Creating large multi-part zip with Ionic fails with OutOfMemoryException

Creating large multi-part zip with Ionic fails with OutOfMemoryException - c#

I try to create a multi-part zip file with files of a total size of 17 GB, using IonicZip.
Each zip part is set to be not larger than around 500 MB.
zip.MaxOutputSegmentSize = 500000000;
The files that go into the zip are of various sizes each, but never larger than 350MB, usually much smaller, just a couple of KB or MB.
My machine where I create the zip file has 4GB RAM.
When I start the zip creation in my program, I get an OutOfMemoryException at some point due to the used RAM.
(The same works fine when the total size of all files is about 2 GB instead of 17GB).
The code:
ZipFile zip = new ZipFile(zipFileName, Encoding.UTF8);
zip.CompressionLevel = CompressionLevel.BestCompression;
zip.ParallelDeflateThreshold = -1; // https://stackoverflow.com/questions/11981143/compression-fails-when-using-ionic-zip
zip.MaxOutputSegmentSize = 500000000; // around 500MB
[...]
while (...)
{
zip.AddEntry(adjustedFilePath, File.ReadAllBytes(filepath));
}
zip.Save();
I am wondering how IonicZip handles zip.save in combination with multi-part creation. It should not be necessary to hold all multi-parts in memory but only the current one, not?
And since I set zip.MaxOutputSegmentSize to only around 500MB and the maximum size of a single file that goes into the zip is never more than 350MB, I don't see why it should eat up so much memory.
On the other hand, when the OutOfMemoryException occurs, there is not even any single part of the multi-part written to disk yet. Usually, with smaller amount of files where the zip creation succeeds, the multiple parts are on the filesystem with different creation timestamps, approx. 5 seconds apart each. So I am really not sure what IonicZip is doing internally exactly until it spits out the first zip part.
Sorry, I'm new to C# and .NET. Is the IonicZip the best library for this? Could I use the System.IO.Compression or System.IO.Packaging package instead (I did not see that they support multi-part zips) or the commercial Xceed?
Posts that I already checked but did not help:
Compression fails when using ionic zip
Ionic zip throws out of memory exception
OutOfMemoryException when creating large ZIP file using System.IO.Packaging (not IonicZip related)

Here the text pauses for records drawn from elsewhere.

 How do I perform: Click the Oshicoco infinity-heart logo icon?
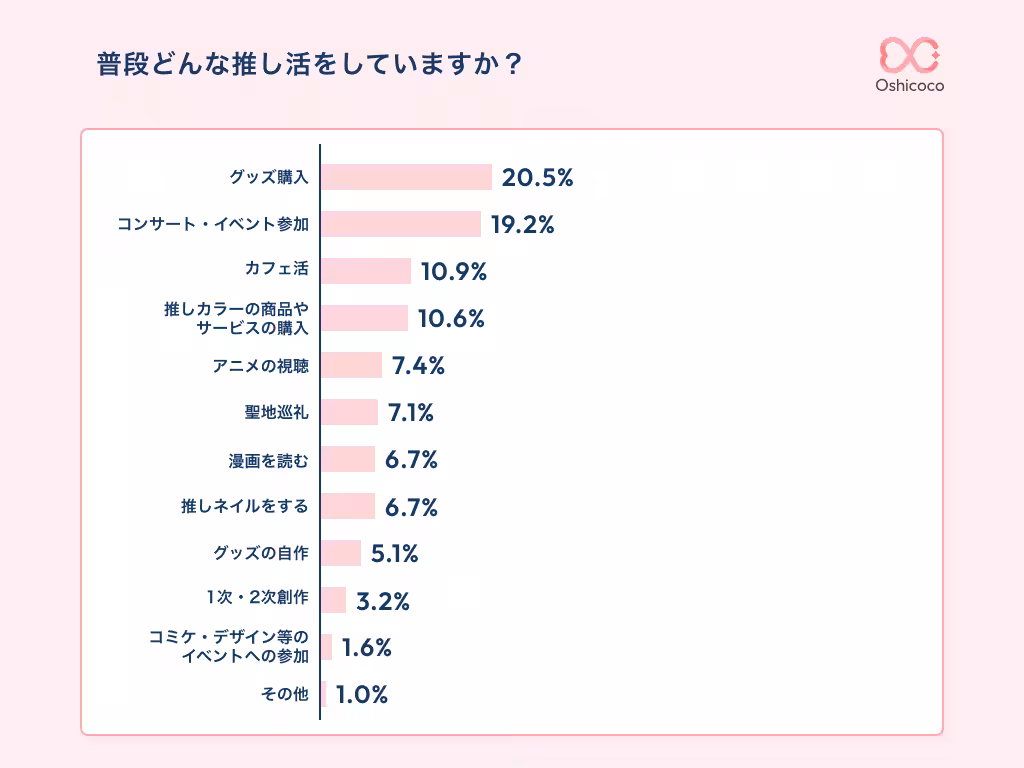(909, 54)
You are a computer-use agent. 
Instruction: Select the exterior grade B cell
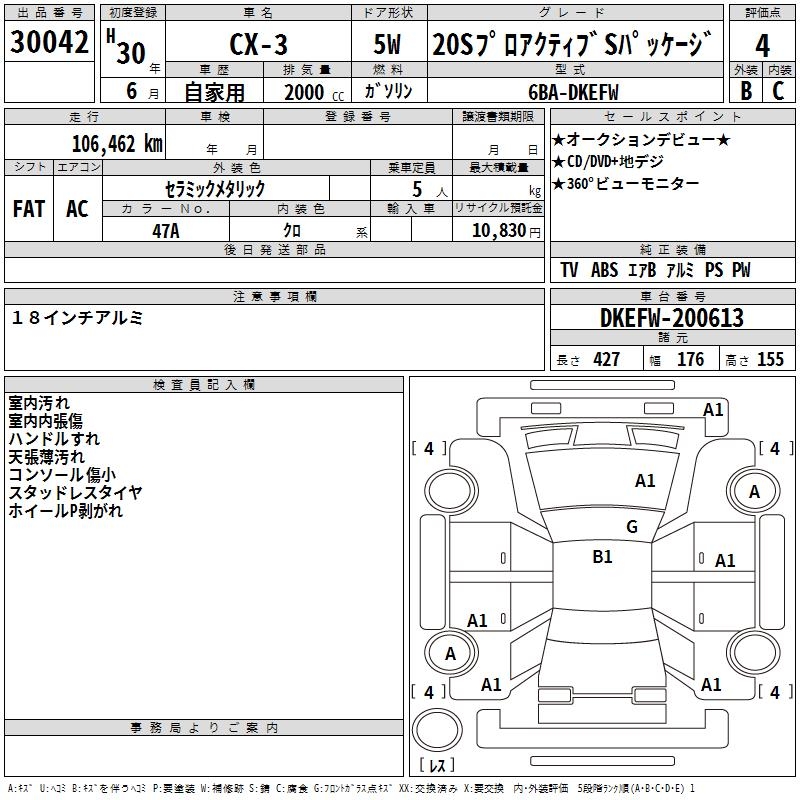tap(745, 90)
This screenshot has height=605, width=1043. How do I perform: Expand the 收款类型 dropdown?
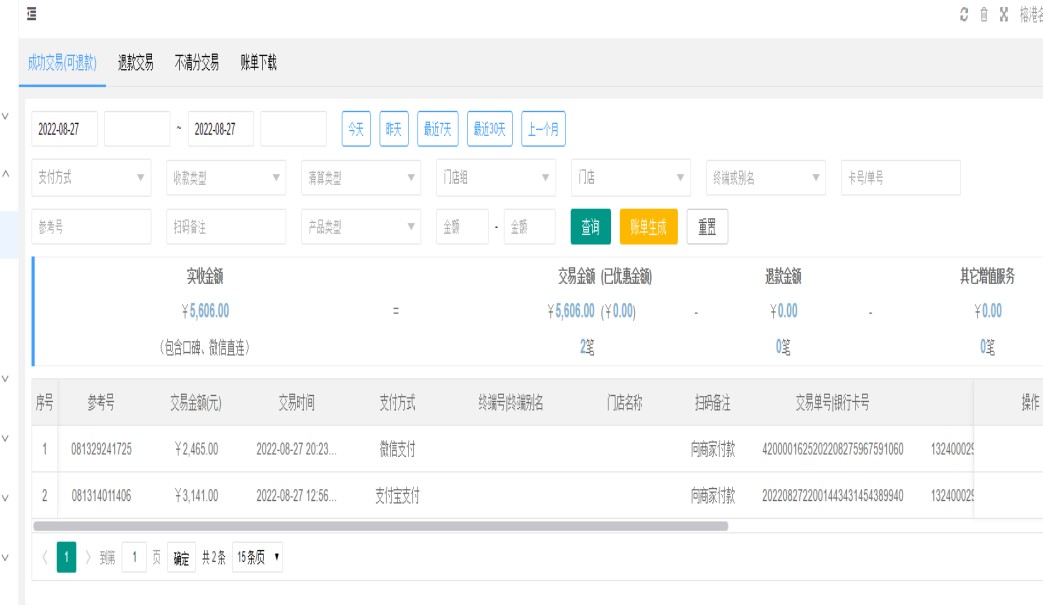tap(226, 178)
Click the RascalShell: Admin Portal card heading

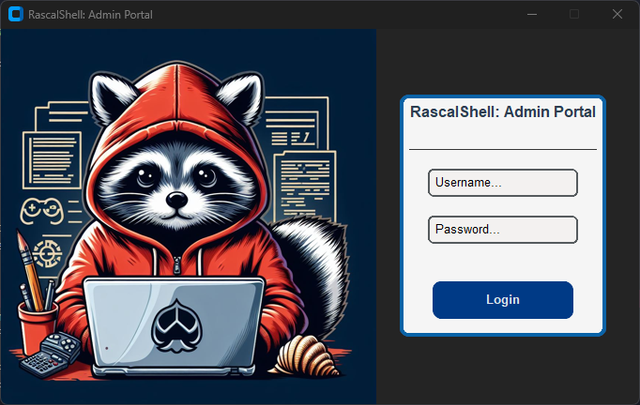(503, 111)
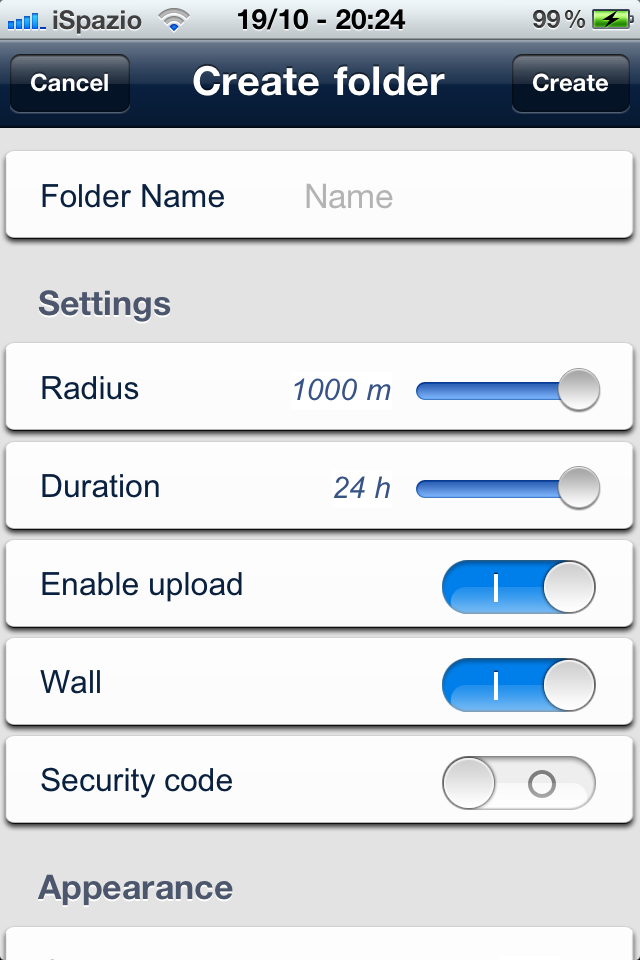
Task: Tap the Folder Name input field
Action: point(440,196)
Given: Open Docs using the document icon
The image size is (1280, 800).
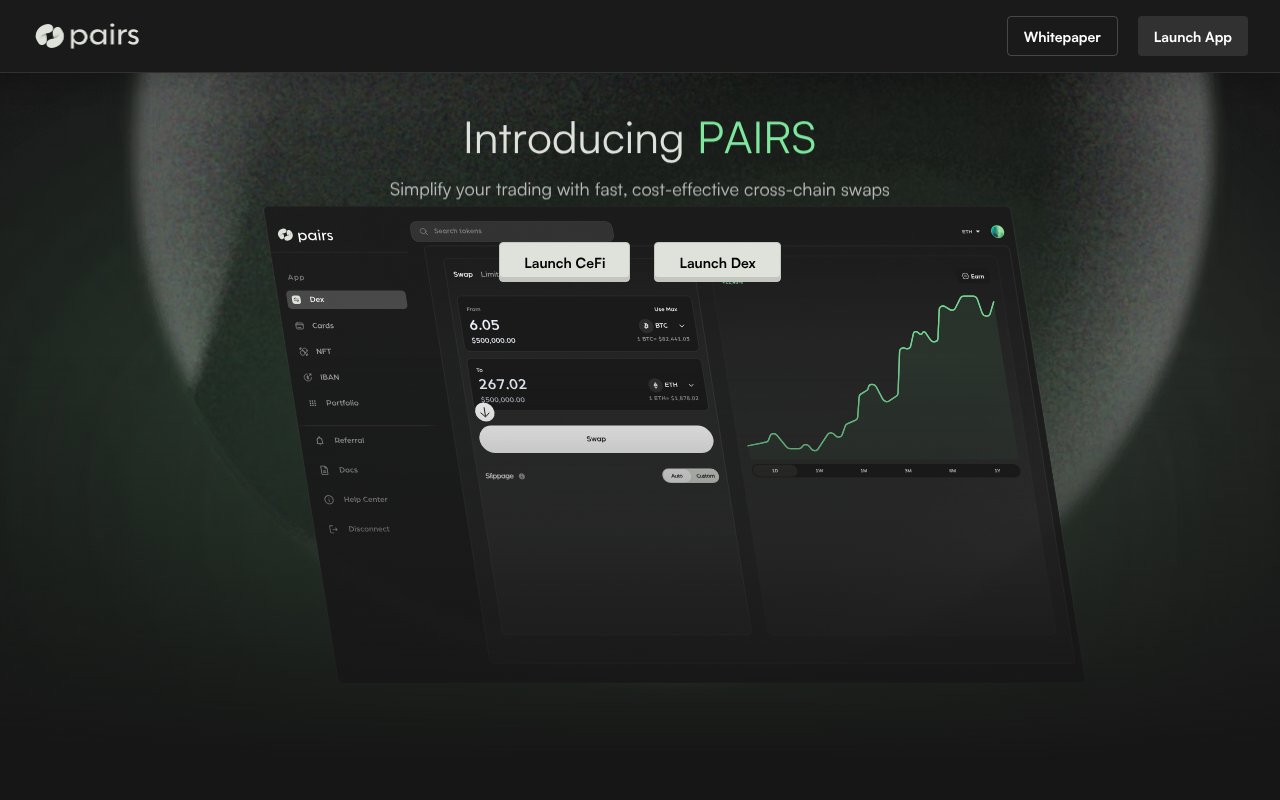Looking at the screenshot, I should pos(324,470).
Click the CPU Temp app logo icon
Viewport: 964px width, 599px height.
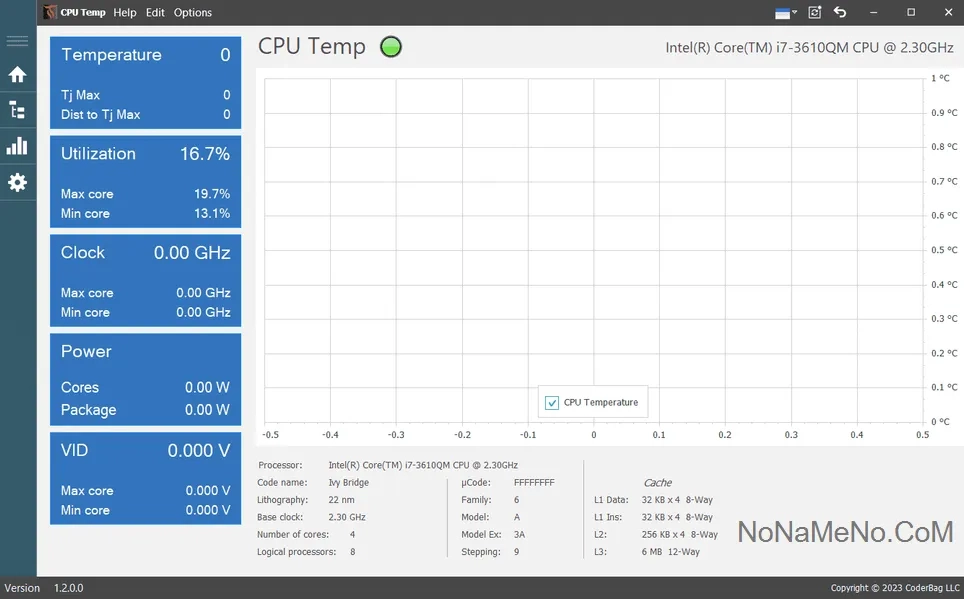pos(49,13)
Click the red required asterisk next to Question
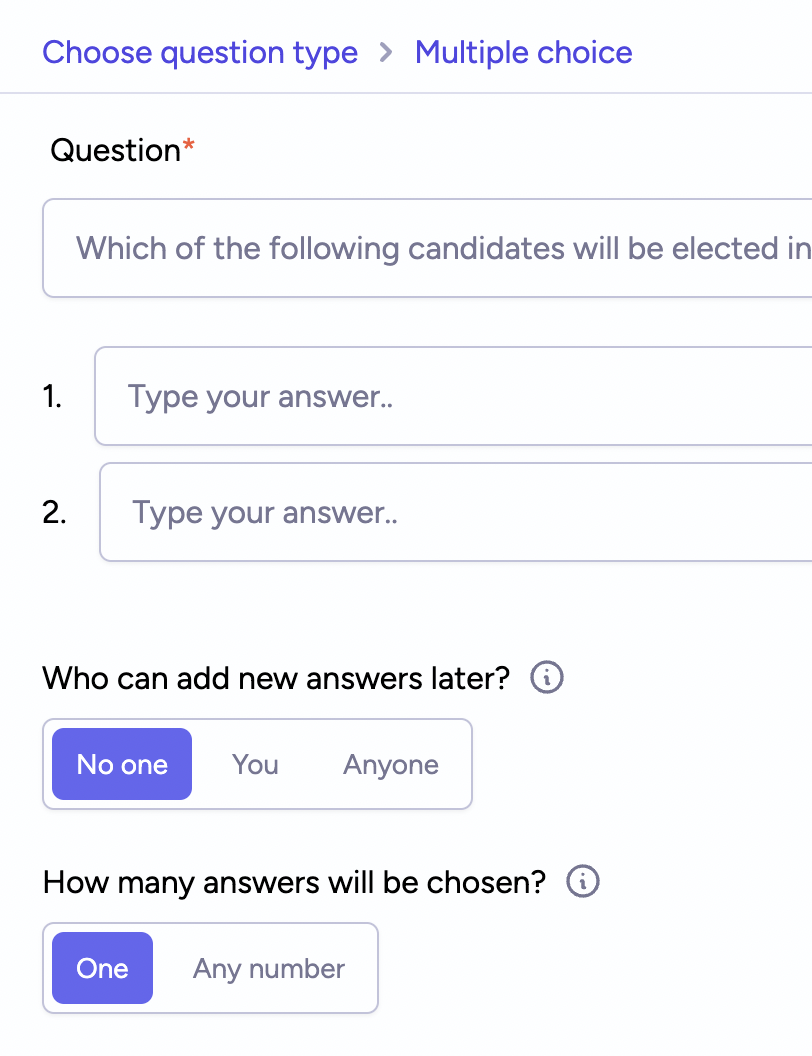812x1056 pixels. [x=189, y=144]
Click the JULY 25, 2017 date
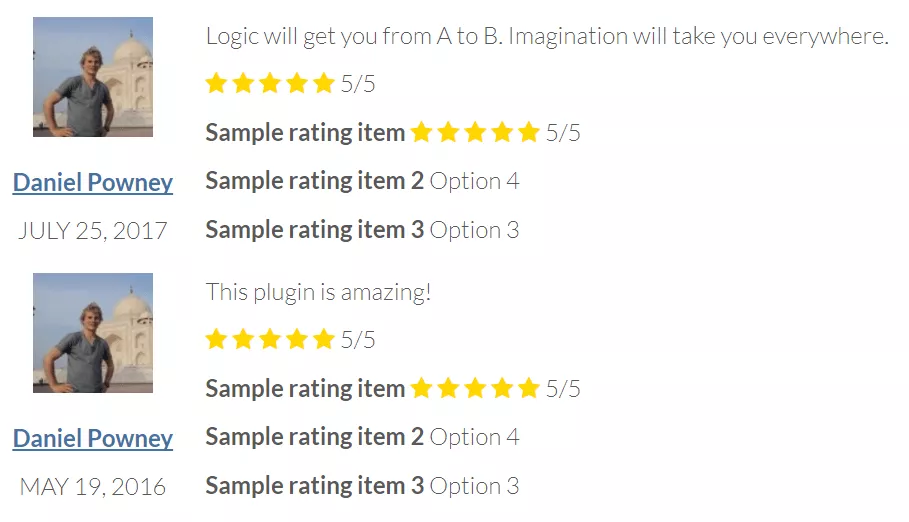This screenshot has width=909, height=522. (93, 231)
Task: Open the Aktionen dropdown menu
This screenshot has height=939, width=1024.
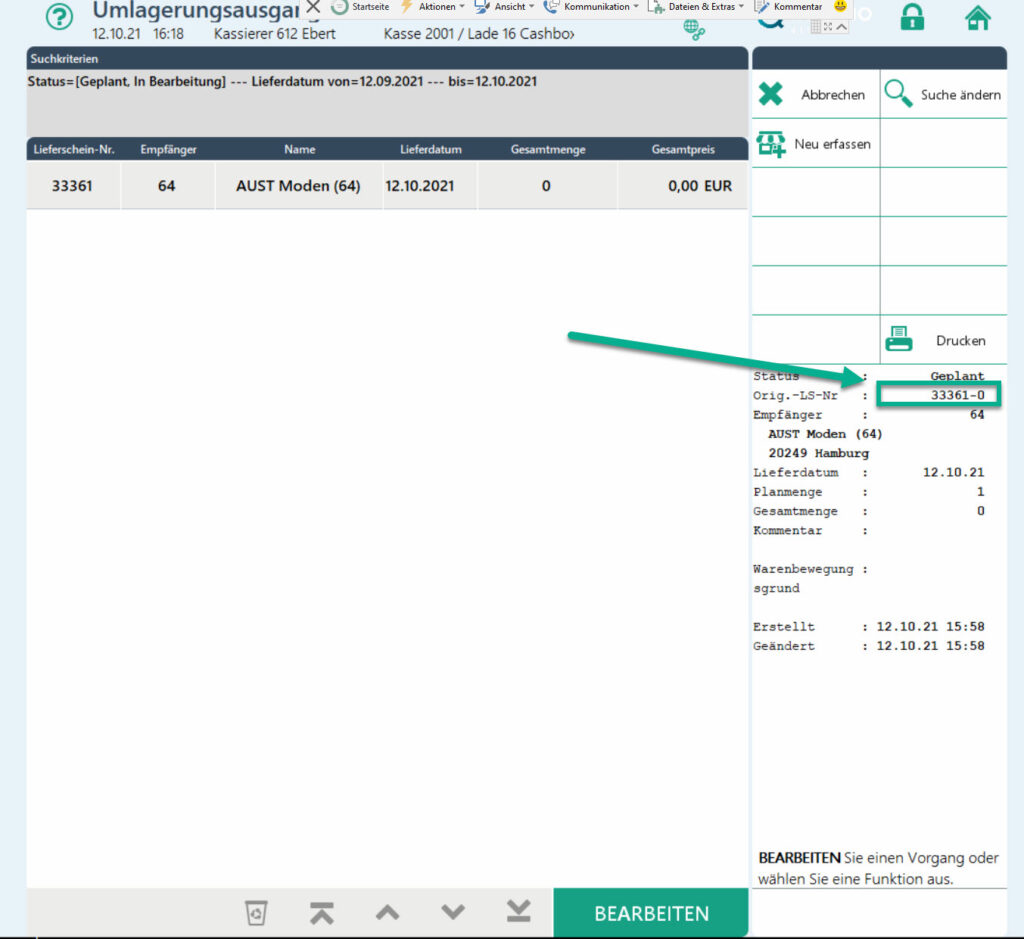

I suggest using the built in .net System.IO.Compression namespace classes to zip/unzip files; they are stream based, whereas your example here does not use streams - so must be using RAM to store the compressed data. With the .net native libraries you can write out compressed data in chunks to the output stream.

The solution I came up with which seems to be the best in terms of effort (I don't want to having to reinvent the wheel and write multi-part logic for the standard zip/compression package, seems such a standard thing that should be part of any zipping package) is to use Xceed and pretty much use the same code logic like I did for IonicZip.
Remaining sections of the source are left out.